Auch Haustiere müssen einen kühlen Kopf bewahren
Tipps für den Umgang mit Tieren während der Sommermonate

Wenn sich das Thermometer jenseits der 25-Grad-Grenze einpendelt, kann es für Hund, Katze, Meerschweinchen & Co. gefährlich werden. Tipps, damit auch unsere tierischen Freunde einen kühlen Kopf bewahren, geben jetzt die Tierärzte des Kreises Ahrweiler:

Fehlt ein Platz im Schatten oder ist die Frischluftzufuhr und das Trinkwasserangebot nicht ausreichend, entsteht in den Tierkörpern ein Wärmestau. Dieser kann dann schnell die Symptome eines Hitzschlags nach sich ziehen. Abgeschlagenheit, Unruhe oder Taumeln sind erste Alarmzeichen, die sofortiges Handeln erfordern. In einem solchen Fall muss der Halter das Tier sofort in den Schatten, besser noch in einen kühleren Innenraum bringen und mit frischem Trinkwasser und Frischluft versorgen.
Bei Krämpfen, Atemnot oder gar Bewusstlosigkeit besteht akute Lebensgefahr. Zeigt ein Tier diese Symptome, sollte es, mit feucht-kalten Tüchern bedeckt, sofort zum Tierarzt gebracht werden. Während des Transports ist es wichtig, auf ausreichende Luftzirkulation zu achten.
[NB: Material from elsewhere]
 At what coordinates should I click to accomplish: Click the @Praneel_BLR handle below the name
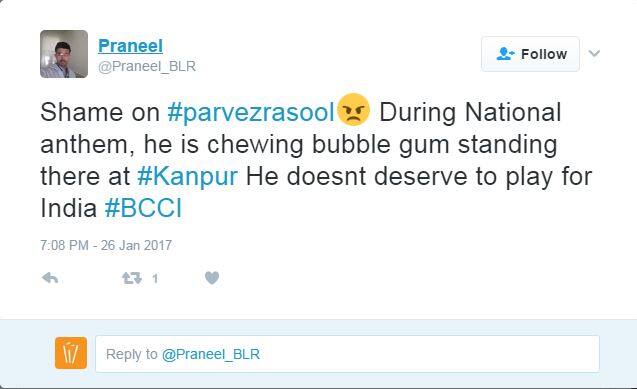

Hitzschlaggefährdet sind vor allem ältere oder herzkranke Hunde und Katzen wie auch hochträchtige und ganz junge Tiere. Sie sollten nicht der sengenden Mittagshitze ausgesetzt werden. Auch bei robust erscheinenden Tieren ist es ratsam, körperliche Aktivitäten immer auf die kühleren Tageszeiten zu verlegen.

Zu den häufigsten Hitzeopfern gehören Kaninchen, Meerschweinchen und Ziervögel, deren Käfige oder Freigehege im Laufe des Tages der vollen Sonnenbestrahlung ausgesetzt sind. Der Käfigstandort muss deshalb so gewählt werden, dass eine natürliche Schattenquelle zur Verfügung steht. Die handelsüblichen kleinen Schutzhäuschen aus Sperrholz sind als alleinige Schattenspender nicht ausreichend. Weit verbreitet ist zudem der Irrglaube, Kaninchen und Meerschweinchen benötigen kein Trinkwasser. Dieser Irrtum kann im Hochsommer für die Tiere tödliche Folgen haben.
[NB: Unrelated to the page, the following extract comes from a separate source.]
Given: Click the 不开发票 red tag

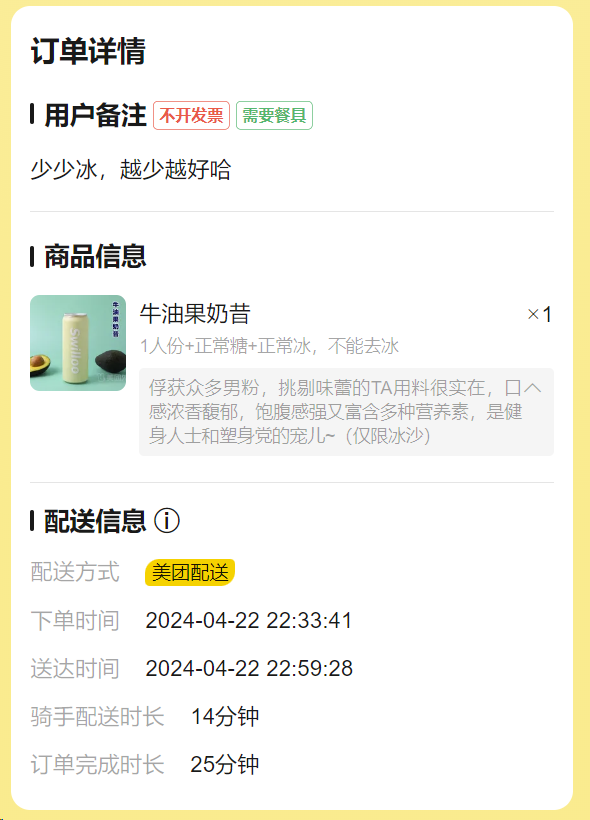Looking at the screenshot, I should [191, 116].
Erhöhte Hitzschlaggefahr droht auch Tieren, die bei hohen Außentemperaturen im Auto transportiert werden müssen. Autofahrten mit Haustieren erfordern daher eine sorgfältige Vorbereitung. Für längere Fahrten sollten die kühleren Tages- oder Nachtzeiten eingeplant werden. In das Reisegepäck gehören ein ausreichender Vorrat an Trinkwasser und mehrere, möglichst helle Tücher, die bei Sonneneinstrahlung angefeuchtet werden und als kalte Kompressen oder verdunstungsaktive Käfigabdeckung dienen können. Der Tierhalter sollte das Fahrzeug im Schatten parken und das Haustier niemals über längere Zeit allein im Fahrzeug zurück lassen. Offene Fensterspalten sind bei hochsommerlichen Temperaturen kein ausreichender Klimaschutz. Was den Zweibeinern gut tut, gilt auch für unsere Haustiere: Öfter mal eine Pause und Bewegung.